◆ **Written problem**
Reproduce each of the following items word for word, in the order given.

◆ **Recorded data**
<<<<

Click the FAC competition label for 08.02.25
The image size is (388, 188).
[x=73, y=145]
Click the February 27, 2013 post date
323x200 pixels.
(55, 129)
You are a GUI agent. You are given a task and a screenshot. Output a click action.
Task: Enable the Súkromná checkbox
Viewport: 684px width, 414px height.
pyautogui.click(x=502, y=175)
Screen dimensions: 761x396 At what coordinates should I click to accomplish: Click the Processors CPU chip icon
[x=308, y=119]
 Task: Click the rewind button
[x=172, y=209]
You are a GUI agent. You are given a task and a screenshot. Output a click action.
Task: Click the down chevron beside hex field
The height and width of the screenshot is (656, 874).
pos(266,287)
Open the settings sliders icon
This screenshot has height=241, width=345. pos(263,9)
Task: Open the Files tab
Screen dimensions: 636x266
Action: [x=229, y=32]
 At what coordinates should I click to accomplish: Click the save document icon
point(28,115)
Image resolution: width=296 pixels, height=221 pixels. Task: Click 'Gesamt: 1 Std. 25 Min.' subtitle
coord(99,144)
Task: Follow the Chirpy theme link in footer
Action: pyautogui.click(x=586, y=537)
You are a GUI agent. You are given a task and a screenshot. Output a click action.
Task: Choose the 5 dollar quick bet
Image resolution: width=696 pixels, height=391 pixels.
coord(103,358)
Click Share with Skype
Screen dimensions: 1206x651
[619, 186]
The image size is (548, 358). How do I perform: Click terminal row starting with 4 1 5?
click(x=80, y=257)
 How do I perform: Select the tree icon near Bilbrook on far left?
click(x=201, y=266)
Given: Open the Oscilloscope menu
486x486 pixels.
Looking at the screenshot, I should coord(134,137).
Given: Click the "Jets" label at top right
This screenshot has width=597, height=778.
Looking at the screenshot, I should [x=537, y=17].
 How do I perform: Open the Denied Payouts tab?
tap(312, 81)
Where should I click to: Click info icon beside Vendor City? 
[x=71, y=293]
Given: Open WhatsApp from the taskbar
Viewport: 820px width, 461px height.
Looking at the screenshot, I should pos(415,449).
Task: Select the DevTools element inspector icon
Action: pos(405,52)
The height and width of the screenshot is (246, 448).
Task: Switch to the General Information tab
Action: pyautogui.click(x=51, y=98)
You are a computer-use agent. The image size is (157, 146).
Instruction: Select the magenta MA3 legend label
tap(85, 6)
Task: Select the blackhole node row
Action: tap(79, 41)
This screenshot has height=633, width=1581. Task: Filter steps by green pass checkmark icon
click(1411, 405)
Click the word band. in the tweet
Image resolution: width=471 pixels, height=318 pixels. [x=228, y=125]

>>>>

◆ **Exercise response**
Click the FAC competition label for 08.02.25
The image size is (388, 188).
[x=73, y=145]
Click the February 27, 2013 post date
323x200 pixels.
(55, 129)
You are a GUI agent. You are given a task and a screenshot. Output a click action.
Task: Enable the Súkromná checkbox
Viewport: 684px width, 414px height.
pyautogui.click(x=502, y=175)
Screen dimensions: 761x396 At what coordinates should I click to accomplish: Click the Processors CPU chip icon
[x=308, y=119]
 Task: Click the rewind button
[x=172, y=209]
You are a GUI agent. You are given a task and a screenshot. Output a click action.
Task: Click the down chevron beside hex field
The height and width of the screenshot is (656, 874).
pos(266,287)
Open the settings sliders icon
This screenshot has height=241, width=345. pos(263,9)
Task: Open the Files tab
Screen dimensions: 636x266
Action: [x=229, y=32]
 At what coordinates should I click to accomplish: Click the save document icon
point(28,115)
Image resolution: width=296 pixels, height=221 pixels. Task: Click 'Gesamt: 1 Std. 25 Min.' subtitle
coord(99,144)
Task: Follow the Chirpy theme link in footer
Action: pyautogui.click(x=586, y=537)
You are a GUI agent. You are given a task and a screenshot. Output a click action.
Task: Choose the 5 dollar quick bet
Image resolution: width=696 pixels, height=391 pixels.
coord(103,358)
Click Share with Skype
Screen dimensions: 1206x651
[619, 186]
The image size is (548, 358). How do I perform: Click terminal row starting with 4 1 5?
click(x=80, y=257)
 How do I perform: Select the tree icon near Bilbrook on far left?
click(x=201, y=266)
Given: Open the Oscilloscope menu
486x486 pixels.
Looking at the screenshot, I should coord(134,137).
Given: Click the "Jets" label at top right
This screenshot has width=597, height=778.
Looking at the screenshot, I should [x=537, y=17].
 How do I perform: Open the Denied Payouts tab?
tap(312, 81)
Where should I click to: Click info icon beside Vendor City? 
[x=71, y=293]
Given: Open WhatsApp from the taskbar
Viewport: 820px width, 461px height.
Looking at the screenshot, I should pos(415,449).
Task: Select the DevTools element inspector icon
Action: pos(405,52)
The height and width of the screenshot is (246, 448).
Task: Switch to the General Information tab
Action: pyautogui.click(x=51, y=98)
You are a computer-use agent. The image size is (157, 146).
Instruction: Select the magenta MA3 legend label
tap(85, 6)
Task: Select the blackhole node row
Action: tap(79, 41)
This screenshot has height=633, width=1581. Task: Filter steps by green pass checkmark icon
click(1411, 405)
Click the word band. in the tweet
Image resolution: width=471 pixels, height=318 pixels. [x=228, y=125]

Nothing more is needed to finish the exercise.